The integration of optical interconnections in printed circuit boards (PCBs) is an emerging field that arouses rapidly
growing interest worldwide. At present the key issue is to identify a technical concept, which allows for the realization of
optical interconnections that are compatible to existing PCB manufacturing processes. Above all, the material in which
the optical interconnections are embedded has to withstand increased temperatures and lamination pressures as well as
various wet chemistry processes.
AT&S uses so-called two-photon absorption (TPA) laser structuring - a rather new and innovative technology - to realize
optical circuits in a special polymer layer. In this case a near infrared laser is applied working in the femto-second
regime. The high photon density that can be reached in the laser's focus results in a modification of the optical polymer,
which is usually photosensitive in the UV-spectrum of light only. In our particular case, the refractive index of the
optical polymer is increased. Choosing the right laser intensity and focus propagation speed one achieves a waveguide
well embedded within the polymer layer, which has not been affected by the laser. In contrast to one-photon absorption,
which only allows a two dimensional respectively lateral modification of a polymer, this technology allows a
modification within the volume resulting in 3D-microstructures inside the polymer layer. Apart from the possibility to
realize structures in three dimensions, this TPA-technique has additional advantages. First of all, it allows one step
fabrication, which reduces costs and production time compared to etching procedures or conventional UV lithography
processes. Moreover, this technique allows varying the waveguide's cross section geometry and diameter simply varying
size and form of the structuring laser focus.

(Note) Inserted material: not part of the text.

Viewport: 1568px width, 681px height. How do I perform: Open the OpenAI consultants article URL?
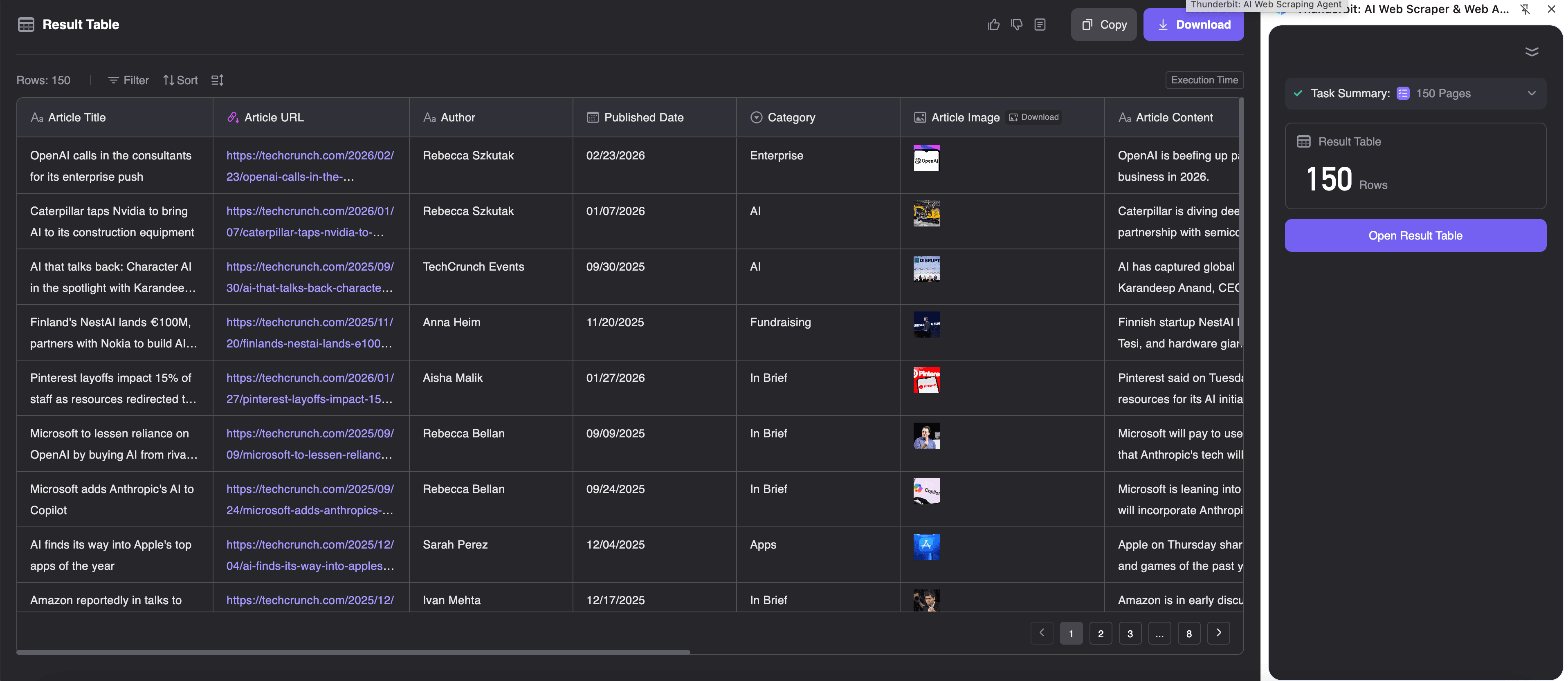click(310, 166)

Whereas the realization of optical waveguides is not challenging anymore the coupling of waveguides with
optoelectronic components is rather delicate. That is, the waveguide's ends have to be accurately positioned close to the
emitting surface of the signal source and the sensing area of the light detector, respectively. Using the TPA technology to
structure optical waveguides AT&S has successfully evaluated a powerful method to solve this interface problem for the
realization of integrated optical interconnections (IOIs) on PCBs.